The configuration described here maps GraniteDS on /graniteamf/* and is suitable in almost all cases.
When necessary, this configuration can be overriden or completed by the default configuration in services-config.xml described
in the next section.
In this case, the implicit configuration created by the MVC setup contains the following elements :
granite-servicespring-factorygraniteamf
The MVC setup automatically enables component scanning, so you can just annotate your Spring services with @RemoteDestination
and put an empty META-INF/services-config.properties file in your services jar or folder to tell GraniteDS where to look for services.
See last paragraph Automatic Configuration of Destinations.
Alternatively you can also declare the remote destinations manually in the Spring context:
<graniteds:remote-destination id="personService" source="personService"/>
You can also specify a secure destination by adding the list of roles required to access the destination:
<graniteds:remote-destination id="personService" source="personService">
<graniteds:roles>
<graniteds:role>ROLE_ADMIN</graniteds:role>
</graniteds:roles>
</graniteds:remote-destination>
The support for Spring Security is automatically enabled and the version of Spring Security is automatically detected.

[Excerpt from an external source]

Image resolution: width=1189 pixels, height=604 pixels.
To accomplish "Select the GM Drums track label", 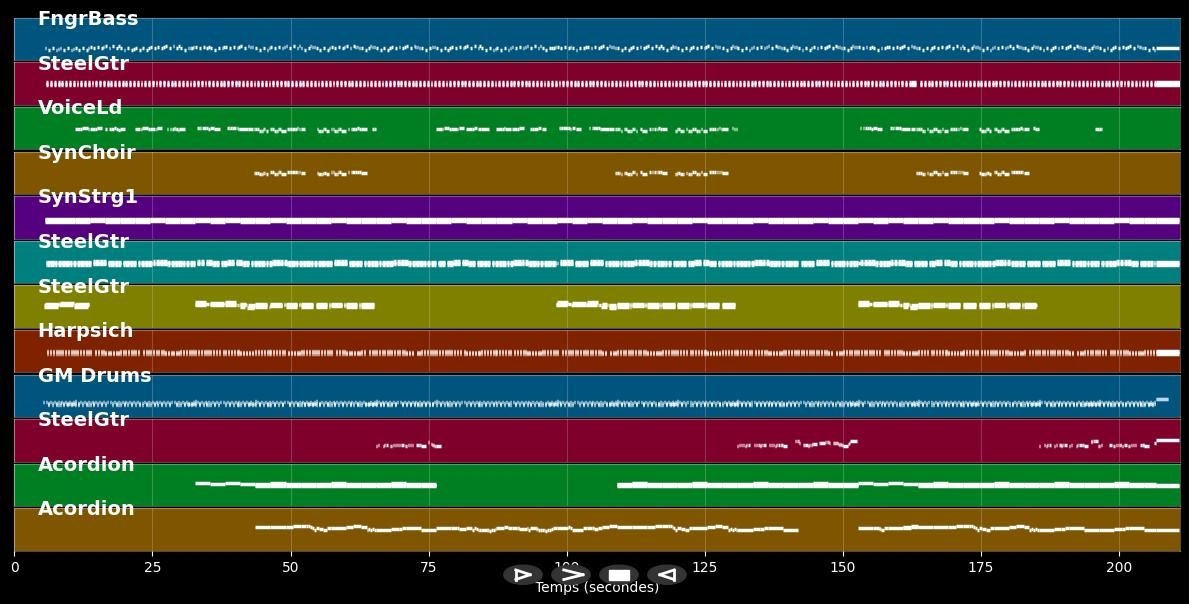I will [93, 375].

However if you have configured many AuthenticationManagers, it will be necessary to instruct GraniteDS which one should be used
for authentication by adding the following line to your Spring configuration :
<graniteds:security-service authentication-manager="myAuthenticationManager"/>
With this declaration you can also provide various configuration elements for the Spring 3 security service implementation :
<graniteds:security-service
authentication-manager="myAuthenticationManager"

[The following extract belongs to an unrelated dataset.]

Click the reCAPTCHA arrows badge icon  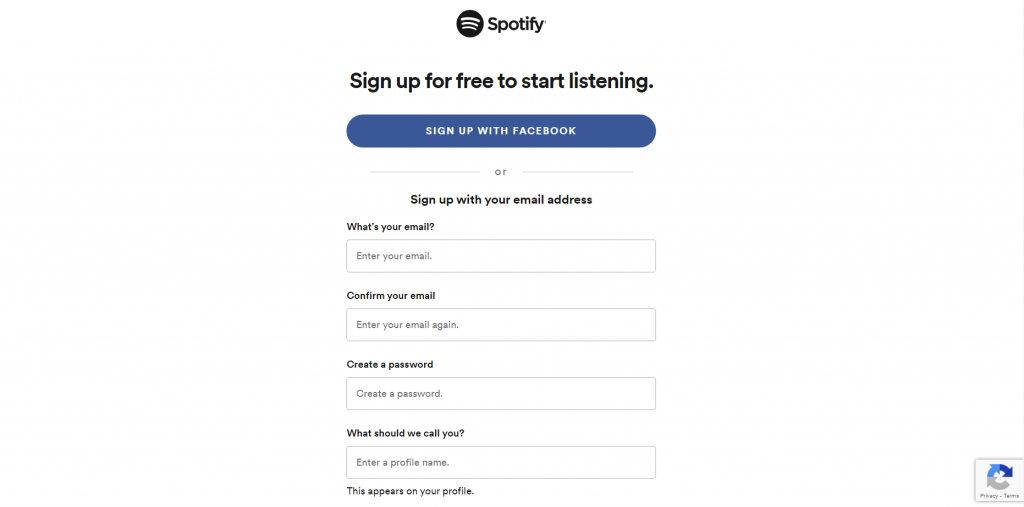coord(1000,477)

allow-anonymous-access="true"
authentication-trust-resolver="com.myapp.MyAuthenticationTrustResolver"
session-authentication-strategy="com.myapp.MySessionAuthenticationStrategy"
security-context-repository="com.myapp.MySecurityContextRepository"

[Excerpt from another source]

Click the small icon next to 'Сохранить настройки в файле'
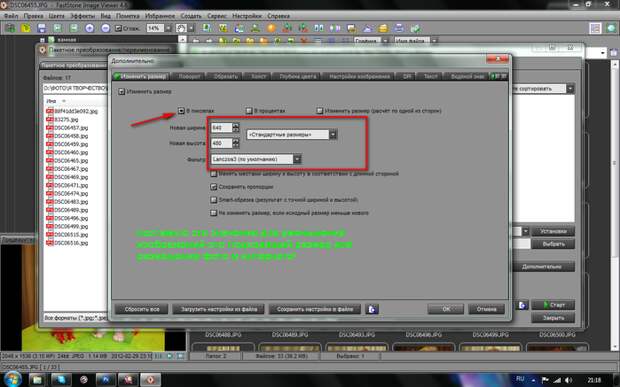 click(372, 309)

security-interceptor="com.myapp.MySecurityInterceptor"
password-encoder="com.myapp.MyPasswordEncoder"
/>
Finally remember that as there is no services-config.xml, you will have to manually initialize the endpoints
for your client RemoteObjects (also see here) :
srv.destination = "personService";
srv.source = "personService";
srv.channelSet = new ChannelSet();
srv.channelSet.addChannel(new AMFChannel("graniteamf",
"http://{server.name}:{server.port}/{context.root}/graniteamf/amf"));
Configuring remoting for Spring services simply requires using the org.granite.spring.SpringServiceFactory service factory in
services-config.xml:
<?xml version="1.0" encoding="UTF-8"?>
<services-config>
<services>
<service
id="granite-service"
class="flex.messaging.services.RemotingService"
messageTypes="flex.messaging.messages.RemotingMessage">
<destination id="testBean">
<channels>
<channel ref="graniteamf"/>
</channels>
<properties>
<factory>springFactory</factory>
<source>springBean</source>
</properties>
<security>
<security-constraint>
<auth-method>Custom</auth-method>
<roles>
<role>ROLE_USER</role>
<role>ROLE_ADMIN</role>
</roles>
</security-constraint>
</security>
</destination>
</service>
</services>
<factories>
<factory id="springFactory" class="org.granite.spring.SpringServiceFactory" />
</factories>
<channels>
<channel-definition id="graniteamf" class="mx.messaging.channels.AMFChannel">
<endpoint
uri="http://{server.name}:{server.port}/{context.root}/graniteamf/amf"
class="flex.messaging.endpoints.AMFEndpoint"/>
</channel-definition>
</channels>
</services-config>
The only thing that should be noted for Spring destinations is that you have to specify a source property specifying the name
of the remote Spring bean.
It is possible to instruct GraniteDS to automatically search for Spring destinations in the classpath by:
granite-config.xml (scanning is always enabled with a MVC setup).
<granite-config scan="true"/>
META-INF/services-config.properties marker file in all jars containing Spring services
org.granite.messaging.service.annotations.RemoteDestination
@RemoteDestination(id="personService", source="personService", securityRoles={"user","admin"})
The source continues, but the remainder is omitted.